Sullivan & Cromwell discusses the CFTC’s final rules on the Inter-Affiliate Swap Clearing Exemption

On April 1, 2013, the Commodity Futures Trading Commission (the “CFTC”) voted four to one to adopt final rules implementing an exemption from the mandatory clearing requirement (the “Clearing Mandate”) under section 2(h) of the Commodity Exchange Act, as amended (the “CEA”), for transactions between certain affiliated parties (the “Inter-Affiliate Exemption”).  The Inter-Affiliate Exemption finalized previously proposed rules published on August 21, 2012 (the “Proposed Rules”).

The Dodd-Frank Wall Street Reform and Consumer Protection Act (“Dodd-Frank”) amended the CEA to require clearing of any swap that the CFTC determines should be subject to mandatory clearing. However, the Dodd-Frank amendments to the CEA did not expressly exempt from this requirement transactions between affiliates. A number of market participants urged the CFTC to adopt a regulatory exemption from the Clearing Mandate for inter-affiliate swaps, arguing that such swaps offer significant benefits and create substantially less risk than do swaps between unaffiliated entities. These market participants also argued that subjecting inter-affiliate swaps to the Clearing Mandate would be burdensome and expensive to corporate groups, without offering countervailing benefits.

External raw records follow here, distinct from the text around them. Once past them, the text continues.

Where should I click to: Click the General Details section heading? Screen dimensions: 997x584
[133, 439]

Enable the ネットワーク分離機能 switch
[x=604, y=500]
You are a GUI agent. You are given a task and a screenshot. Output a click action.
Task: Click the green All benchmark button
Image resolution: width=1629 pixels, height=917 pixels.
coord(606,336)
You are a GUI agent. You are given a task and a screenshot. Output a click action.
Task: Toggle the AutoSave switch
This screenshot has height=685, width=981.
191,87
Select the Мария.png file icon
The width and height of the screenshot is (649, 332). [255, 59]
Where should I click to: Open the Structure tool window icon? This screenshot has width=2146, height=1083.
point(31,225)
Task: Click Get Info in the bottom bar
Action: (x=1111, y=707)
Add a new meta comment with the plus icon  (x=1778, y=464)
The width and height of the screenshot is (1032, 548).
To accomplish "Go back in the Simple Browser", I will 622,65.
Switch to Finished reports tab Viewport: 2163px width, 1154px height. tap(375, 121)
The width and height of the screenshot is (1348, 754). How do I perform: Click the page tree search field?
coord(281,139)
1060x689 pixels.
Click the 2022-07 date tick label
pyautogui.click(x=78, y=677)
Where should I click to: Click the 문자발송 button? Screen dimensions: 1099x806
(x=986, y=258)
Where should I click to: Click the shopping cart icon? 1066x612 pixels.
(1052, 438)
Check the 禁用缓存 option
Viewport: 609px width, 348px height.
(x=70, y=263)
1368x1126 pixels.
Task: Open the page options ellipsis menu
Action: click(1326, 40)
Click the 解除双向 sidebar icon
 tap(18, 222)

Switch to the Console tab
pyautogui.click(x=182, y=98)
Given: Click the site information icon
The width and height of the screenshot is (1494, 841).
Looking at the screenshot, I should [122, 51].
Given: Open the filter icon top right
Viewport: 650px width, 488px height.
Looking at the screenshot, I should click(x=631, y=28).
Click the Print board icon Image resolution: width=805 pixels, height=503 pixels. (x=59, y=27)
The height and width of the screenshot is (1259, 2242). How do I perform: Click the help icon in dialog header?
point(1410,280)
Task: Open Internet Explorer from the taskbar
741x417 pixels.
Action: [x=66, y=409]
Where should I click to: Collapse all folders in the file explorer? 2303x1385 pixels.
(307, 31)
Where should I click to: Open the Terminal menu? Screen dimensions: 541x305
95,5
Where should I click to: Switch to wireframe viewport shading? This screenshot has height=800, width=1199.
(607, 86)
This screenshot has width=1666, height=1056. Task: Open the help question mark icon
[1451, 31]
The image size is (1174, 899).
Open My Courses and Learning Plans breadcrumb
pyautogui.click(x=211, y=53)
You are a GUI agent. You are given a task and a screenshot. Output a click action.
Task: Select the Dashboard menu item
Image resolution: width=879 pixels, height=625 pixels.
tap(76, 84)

The Inter-Affiliate Exemption was adopted pursuant to the CFTC’s authority under section 4(c)(1) of the CEA to exempt any transaction or class of transactions from certain provisions of the CEA in order to “promote responsible economic or financial innovation and fair competition.” Reliance on the Inter-Affiliate Exemption is limited to Eligible Affiliates (as defined below) that comply with additional conditions (as described below). The final Inter-Affiliate Exemption will be effective June 10, 2013.